The New Digital Underclass - markbnine
http://www.forbes.com/2010/03/09/technology-social-media-internet-opinions-columnists-trevor-butterworth.html?boxes=Homepagechannels
======
garply
Yesterday, I was sending one of my workers to go pick something up at an
address she didn't recognize. I told her to look it up on Baidu Maps (better
version of Google Maps for China) and I found that she had never used a
computer in her life and didn't know how to. She's in her early 30s. I was
pretty shocked - I thought only people of my grandparents' age couldn't use
computers.

But, upon reflection, computer illiteracy is probably relatively common among
people without a strong educational background, especially in developing
countries. It's probably pretty hard for a taxi driver, for example, to
justify spending hundreds of dollars on a laptop when he only makes a few
hundred a month - plus, what would he really use it for? I wonder what the
statistics look like.

------
jdminhbg
On this:

"Once upon a time, literacy and numeracy were the paths to social mobility in
its broadest sense; now, technology appears to have raised rather than lowered
the barrier."

Where is the evidence that the barrier has been "raised," as opposed to just
still existing? Why is the inability to use the internet different than the
inability to use a slide rule or to understand references to Shakespeare? The
evidence presented just shows that people at the bottom of the socio-economic
ladder are also at the bottom of the technological ladder. This isn't
surprising, and it doesn't seem to me to be a novel state of affairs.

------
allenp
So this article really touches on a hundred different topics but I wanted to
point this out:

"If your job can be replaced by a computer program, chances are, it will. In
fact, Goldin and Katz suggest that prosperity and equality in the U.S. will
need a workforce that has more of the mental agility of a Leibniz or a Kircher
in order to adapt to rapid technological change."

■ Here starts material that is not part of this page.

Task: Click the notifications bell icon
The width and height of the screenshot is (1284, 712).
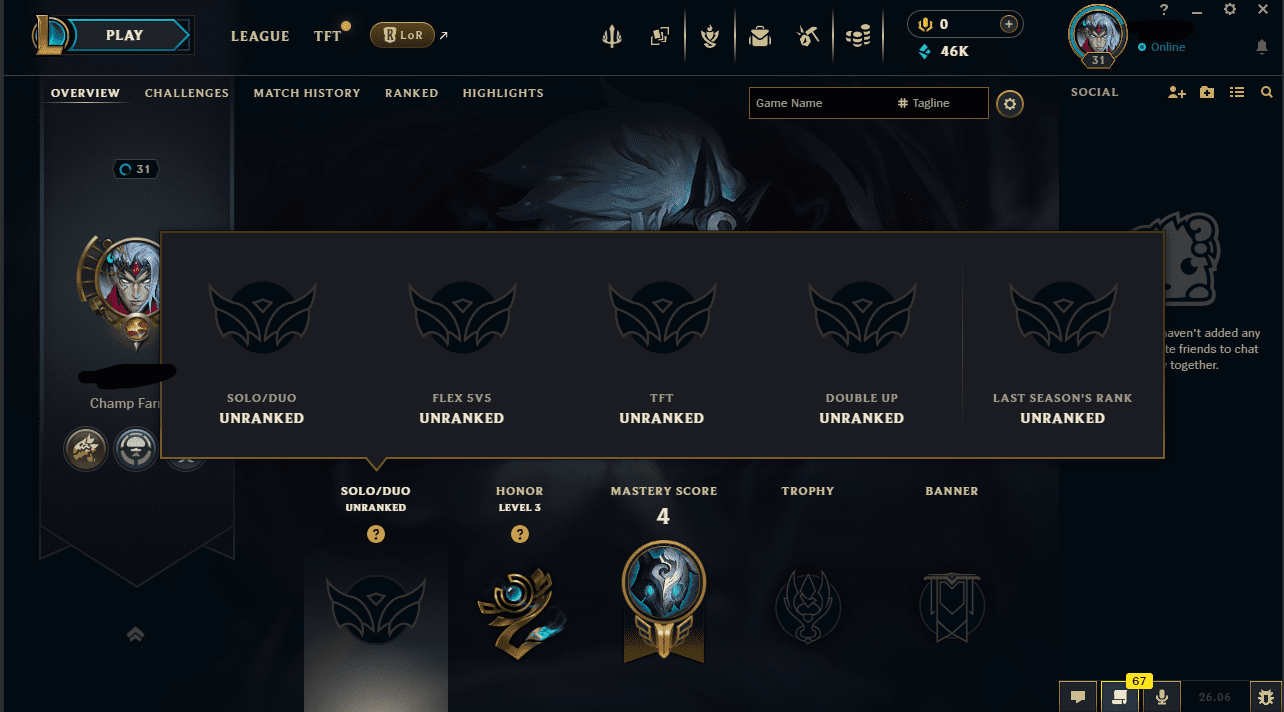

I really think this is key to understanding this "underclass." It is like a
surfer riding a wave, as long as you're up front everything is ok but once you
get behind (and fall off the board) it gets harder and harder to get back on.
It sounds a little singularity-ish, but we really are seeing an acceleration
in the rate of change of technology and culture (or cultural norms like the
acceptance of technological interruption at any point).

So I think the question that comes from this is what responsibility do we as a
society have to help those that can't keep up with this change? We were just
talking about internet access as a human right the other day, so where does
this play in?

Is there some sort of digital welfare that we need to set up? Is the fact that
non-agile workers can always fall back on retail jobs good enough?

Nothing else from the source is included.